When we talk about recursion, we're diving into a process where the outcome at one stage helps to determine the outcome at the next one. Imagine looking in a mirror that reflects another mirror; it goes on and on! That's similar to how recursion works in mathematical and computer science concepts. In population growth, recursion becomes useful because each new population size depends directly on the size of the population at the previous time period.

• Recursion often relies on initial conditions, also known as the base case, to kickstart the process.
• In the population model, knowing the number of individuals at time 0 helps us predict the future counts.

It’s like starting a journey with a map. We need the first point, and recursion tells us how to get to the next step based on where we currently are.

The recursive formula acts like a blueprint for determining future population sizes based on the current size. In our exercise, we learned that the population triples every unit of time. This is the key relationship used in the recursive formula.
To break it down:

• The given information is the initial population at time 0, which is 6 individuals.
• Each subsequent population size can be found using the formula: \( P(n+1) = 3 \times P(n) \). This implies that the next population size is three times the current size.
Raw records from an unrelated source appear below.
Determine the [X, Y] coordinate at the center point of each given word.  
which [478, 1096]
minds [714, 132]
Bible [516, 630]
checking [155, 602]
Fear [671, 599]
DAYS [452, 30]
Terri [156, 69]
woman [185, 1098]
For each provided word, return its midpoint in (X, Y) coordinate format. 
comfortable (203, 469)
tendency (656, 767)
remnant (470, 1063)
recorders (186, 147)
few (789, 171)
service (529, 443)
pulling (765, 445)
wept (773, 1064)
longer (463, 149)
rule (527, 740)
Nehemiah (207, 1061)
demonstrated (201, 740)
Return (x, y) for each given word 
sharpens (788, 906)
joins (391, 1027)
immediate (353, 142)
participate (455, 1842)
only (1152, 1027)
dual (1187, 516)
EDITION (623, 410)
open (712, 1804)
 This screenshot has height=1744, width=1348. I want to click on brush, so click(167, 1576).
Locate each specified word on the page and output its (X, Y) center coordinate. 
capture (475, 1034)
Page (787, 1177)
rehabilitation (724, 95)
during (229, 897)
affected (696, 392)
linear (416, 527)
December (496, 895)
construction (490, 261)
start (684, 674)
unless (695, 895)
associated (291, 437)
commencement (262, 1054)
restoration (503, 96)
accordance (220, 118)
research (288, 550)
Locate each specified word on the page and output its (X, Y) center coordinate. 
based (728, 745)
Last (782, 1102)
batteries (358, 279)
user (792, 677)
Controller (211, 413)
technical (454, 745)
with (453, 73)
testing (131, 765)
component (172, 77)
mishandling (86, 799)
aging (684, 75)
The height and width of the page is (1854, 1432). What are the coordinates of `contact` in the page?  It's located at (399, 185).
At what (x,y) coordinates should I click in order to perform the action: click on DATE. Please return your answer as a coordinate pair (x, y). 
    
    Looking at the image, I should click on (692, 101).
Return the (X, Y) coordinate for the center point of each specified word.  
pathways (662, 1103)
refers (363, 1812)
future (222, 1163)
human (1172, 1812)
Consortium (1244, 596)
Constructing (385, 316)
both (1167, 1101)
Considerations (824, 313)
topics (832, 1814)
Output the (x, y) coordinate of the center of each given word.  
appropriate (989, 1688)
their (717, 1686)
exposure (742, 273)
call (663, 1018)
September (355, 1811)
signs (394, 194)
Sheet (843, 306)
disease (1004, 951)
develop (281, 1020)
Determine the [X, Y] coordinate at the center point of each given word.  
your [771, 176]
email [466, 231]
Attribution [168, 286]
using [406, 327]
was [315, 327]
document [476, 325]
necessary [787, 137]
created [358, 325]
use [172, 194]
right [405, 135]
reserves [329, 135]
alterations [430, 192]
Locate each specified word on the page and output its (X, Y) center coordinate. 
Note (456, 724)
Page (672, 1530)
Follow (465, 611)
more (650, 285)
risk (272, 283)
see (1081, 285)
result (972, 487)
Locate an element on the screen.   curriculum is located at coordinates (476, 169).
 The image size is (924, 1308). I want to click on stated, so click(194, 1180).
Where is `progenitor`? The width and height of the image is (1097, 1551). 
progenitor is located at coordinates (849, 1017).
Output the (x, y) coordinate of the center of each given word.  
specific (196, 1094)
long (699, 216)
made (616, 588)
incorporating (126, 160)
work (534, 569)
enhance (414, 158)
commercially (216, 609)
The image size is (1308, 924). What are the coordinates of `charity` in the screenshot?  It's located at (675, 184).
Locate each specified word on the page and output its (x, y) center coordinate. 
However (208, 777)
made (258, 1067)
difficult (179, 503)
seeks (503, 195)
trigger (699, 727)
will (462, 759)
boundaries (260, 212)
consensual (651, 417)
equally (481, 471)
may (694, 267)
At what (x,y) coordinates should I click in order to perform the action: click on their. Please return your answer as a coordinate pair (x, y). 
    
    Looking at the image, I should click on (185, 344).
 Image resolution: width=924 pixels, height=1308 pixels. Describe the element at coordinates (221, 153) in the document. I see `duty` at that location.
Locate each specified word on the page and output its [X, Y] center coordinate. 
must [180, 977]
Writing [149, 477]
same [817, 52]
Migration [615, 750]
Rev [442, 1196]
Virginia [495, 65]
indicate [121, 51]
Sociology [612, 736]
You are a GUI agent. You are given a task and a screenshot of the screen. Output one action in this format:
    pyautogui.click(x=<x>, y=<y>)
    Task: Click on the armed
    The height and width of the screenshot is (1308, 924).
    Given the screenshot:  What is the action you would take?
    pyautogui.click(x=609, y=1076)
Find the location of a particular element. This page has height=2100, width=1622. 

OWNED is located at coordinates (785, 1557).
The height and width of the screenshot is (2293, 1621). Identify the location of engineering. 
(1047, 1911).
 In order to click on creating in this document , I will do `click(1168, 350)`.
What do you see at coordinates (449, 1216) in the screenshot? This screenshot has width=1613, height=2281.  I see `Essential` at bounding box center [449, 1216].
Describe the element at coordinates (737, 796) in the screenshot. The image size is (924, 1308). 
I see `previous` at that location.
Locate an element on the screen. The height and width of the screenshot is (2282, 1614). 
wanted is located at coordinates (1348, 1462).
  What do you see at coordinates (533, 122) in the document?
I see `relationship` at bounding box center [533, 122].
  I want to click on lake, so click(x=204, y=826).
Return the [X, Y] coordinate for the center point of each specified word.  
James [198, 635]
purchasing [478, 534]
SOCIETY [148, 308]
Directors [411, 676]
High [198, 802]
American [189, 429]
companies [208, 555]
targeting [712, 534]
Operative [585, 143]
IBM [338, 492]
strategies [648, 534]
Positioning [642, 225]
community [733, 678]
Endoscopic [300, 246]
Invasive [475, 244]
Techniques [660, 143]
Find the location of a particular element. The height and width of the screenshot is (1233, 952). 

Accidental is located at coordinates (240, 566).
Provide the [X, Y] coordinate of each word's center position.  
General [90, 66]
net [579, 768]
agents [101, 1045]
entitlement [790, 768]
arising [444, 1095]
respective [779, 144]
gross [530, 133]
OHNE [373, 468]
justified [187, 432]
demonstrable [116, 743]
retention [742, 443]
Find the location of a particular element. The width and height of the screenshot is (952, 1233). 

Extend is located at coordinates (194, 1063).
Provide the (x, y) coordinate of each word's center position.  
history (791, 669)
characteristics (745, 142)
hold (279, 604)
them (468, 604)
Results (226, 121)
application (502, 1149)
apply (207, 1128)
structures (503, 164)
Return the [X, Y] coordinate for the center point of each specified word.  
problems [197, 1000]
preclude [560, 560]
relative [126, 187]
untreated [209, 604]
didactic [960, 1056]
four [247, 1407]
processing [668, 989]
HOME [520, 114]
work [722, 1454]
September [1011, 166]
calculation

Think of it as baking a cake where each layer is three times the size of the previous one. You need the current layer (population at the current time) to calculate the next layer (population at the next time). This recursive formula is powerful because it can be applied repeatedly to predict long-term outcomes.

Exponential growth occurs when the growth rate of a quantity is proportional to its current size. This is a hallmark of processes where the larger the system gets, the faster it grows, like our population in the exercise.
In mathematical terms:

• If you start with a base population of 6 and it triples every period, what you have is exponential growth, which can be more generally represented by \( P(n) = P(0) \times r^n \), where \( r \) is the growth factor.
• In our case, \( r = 3 \), meaning each unit time the population size is 3 times its previous size.

Exponential growth is fascinating and slightly counterintuitive because it starts slow but can quickly explode into enormous numbers. Think of it like a snowball rolling down a hill; it's small at first, but with every turn, it gathers more snow, growing rapidly.